--- DATA LISTING ---
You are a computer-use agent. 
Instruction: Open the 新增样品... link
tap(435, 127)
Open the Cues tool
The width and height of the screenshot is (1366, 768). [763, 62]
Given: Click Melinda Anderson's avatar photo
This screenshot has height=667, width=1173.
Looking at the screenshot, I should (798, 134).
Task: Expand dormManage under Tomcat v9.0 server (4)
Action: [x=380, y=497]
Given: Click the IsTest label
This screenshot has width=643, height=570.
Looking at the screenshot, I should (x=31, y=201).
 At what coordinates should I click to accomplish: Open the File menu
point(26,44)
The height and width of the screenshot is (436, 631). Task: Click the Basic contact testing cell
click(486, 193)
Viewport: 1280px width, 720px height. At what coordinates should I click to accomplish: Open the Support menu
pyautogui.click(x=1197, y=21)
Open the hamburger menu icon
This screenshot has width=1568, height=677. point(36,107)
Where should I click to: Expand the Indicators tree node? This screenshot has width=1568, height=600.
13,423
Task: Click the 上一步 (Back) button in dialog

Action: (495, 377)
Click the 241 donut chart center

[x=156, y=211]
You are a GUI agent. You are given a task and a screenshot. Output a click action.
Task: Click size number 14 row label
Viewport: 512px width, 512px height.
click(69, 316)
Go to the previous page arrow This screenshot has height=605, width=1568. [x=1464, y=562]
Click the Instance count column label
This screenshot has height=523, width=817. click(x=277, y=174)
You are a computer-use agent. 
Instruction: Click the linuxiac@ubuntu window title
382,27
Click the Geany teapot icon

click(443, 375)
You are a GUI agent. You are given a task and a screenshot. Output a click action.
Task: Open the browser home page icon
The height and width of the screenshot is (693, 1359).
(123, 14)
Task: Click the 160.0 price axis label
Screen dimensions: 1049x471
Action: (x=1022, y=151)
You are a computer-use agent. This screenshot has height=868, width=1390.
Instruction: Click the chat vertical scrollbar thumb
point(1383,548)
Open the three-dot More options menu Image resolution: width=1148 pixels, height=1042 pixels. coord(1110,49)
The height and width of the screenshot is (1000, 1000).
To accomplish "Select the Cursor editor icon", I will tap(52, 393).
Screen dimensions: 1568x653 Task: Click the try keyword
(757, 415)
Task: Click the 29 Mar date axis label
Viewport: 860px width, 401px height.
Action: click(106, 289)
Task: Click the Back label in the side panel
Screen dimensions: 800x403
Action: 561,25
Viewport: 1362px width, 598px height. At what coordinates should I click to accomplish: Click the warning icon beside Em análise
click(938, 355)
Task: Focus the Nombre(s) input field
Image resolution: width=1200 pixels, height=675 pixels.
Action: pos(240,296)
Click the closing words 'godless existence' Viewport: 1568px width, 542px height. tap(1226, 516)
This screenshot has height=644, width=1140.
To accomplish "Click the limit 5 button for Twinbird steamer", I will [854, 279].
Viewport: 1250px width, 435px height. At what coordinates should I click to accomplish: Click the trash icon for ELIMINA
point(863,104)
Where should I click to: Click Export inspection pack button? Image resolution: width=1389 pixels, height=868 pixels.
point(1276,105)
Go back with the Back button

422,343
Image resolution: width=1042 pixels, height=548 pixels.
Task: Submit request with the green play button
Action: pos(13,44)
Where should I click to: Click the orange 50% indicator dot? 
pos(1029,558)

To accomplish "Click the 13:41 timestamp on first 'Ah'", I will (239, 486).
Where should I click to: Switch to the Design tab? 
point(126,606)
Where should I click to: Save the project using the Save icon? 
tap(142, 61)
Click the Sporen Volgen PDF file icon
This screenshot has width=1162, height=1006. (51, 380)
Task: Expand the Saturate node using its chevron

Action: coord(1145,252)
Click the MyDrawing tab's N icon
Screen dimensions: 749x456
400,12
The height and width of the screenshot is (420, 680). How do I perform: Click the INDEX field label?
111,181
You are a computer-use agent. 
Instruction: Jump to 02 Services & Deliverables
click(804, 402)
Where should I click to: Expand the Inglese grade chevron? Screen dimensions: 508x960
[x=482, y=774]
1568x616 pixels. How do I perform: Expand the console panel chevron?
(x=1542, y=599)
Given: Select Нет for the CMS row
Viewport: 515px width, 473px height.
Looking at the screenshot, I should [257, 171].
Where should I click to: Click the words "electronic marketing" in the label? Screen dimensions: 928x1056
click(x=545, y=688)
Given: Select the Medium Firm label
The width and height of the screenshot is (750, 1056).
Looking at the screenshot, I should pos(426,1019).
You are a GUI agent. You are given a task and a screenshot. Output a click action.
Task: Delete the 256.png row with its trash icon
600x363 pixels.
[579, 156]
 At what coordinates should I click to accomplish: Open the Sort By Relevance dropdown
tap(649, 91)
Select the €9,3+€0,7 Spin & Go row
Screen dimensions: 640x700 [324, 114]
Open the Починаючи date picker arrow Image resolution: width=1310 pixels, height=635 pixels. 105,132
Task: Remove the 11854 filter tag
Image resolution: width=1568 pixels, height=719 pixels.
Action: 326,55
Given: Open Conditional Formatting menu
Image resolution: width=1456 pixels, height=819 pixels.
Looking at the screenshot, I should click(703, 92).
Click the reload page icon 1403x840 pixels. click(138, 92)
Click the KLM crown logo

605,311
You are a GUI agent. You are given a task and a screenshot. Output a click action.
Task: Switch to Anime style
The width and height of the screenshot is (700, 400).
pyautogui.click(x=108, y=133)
---
TASK STATEMENT: The line with "Given: Click Melinda Anderson's avatar photo" marks the end; reproduce exactly every line from the start of the entries up to it, that line included.

SOLUTION TO THIS EXERCISE:
You are a computer-use agent. 
Instruction: Open the 新增样品... link
tap(435, 127)
Open the Cues tool
The width and height of the screenshot is (1366, 768). [763, 62]
Given: Click Melinda Anderson's avatar photo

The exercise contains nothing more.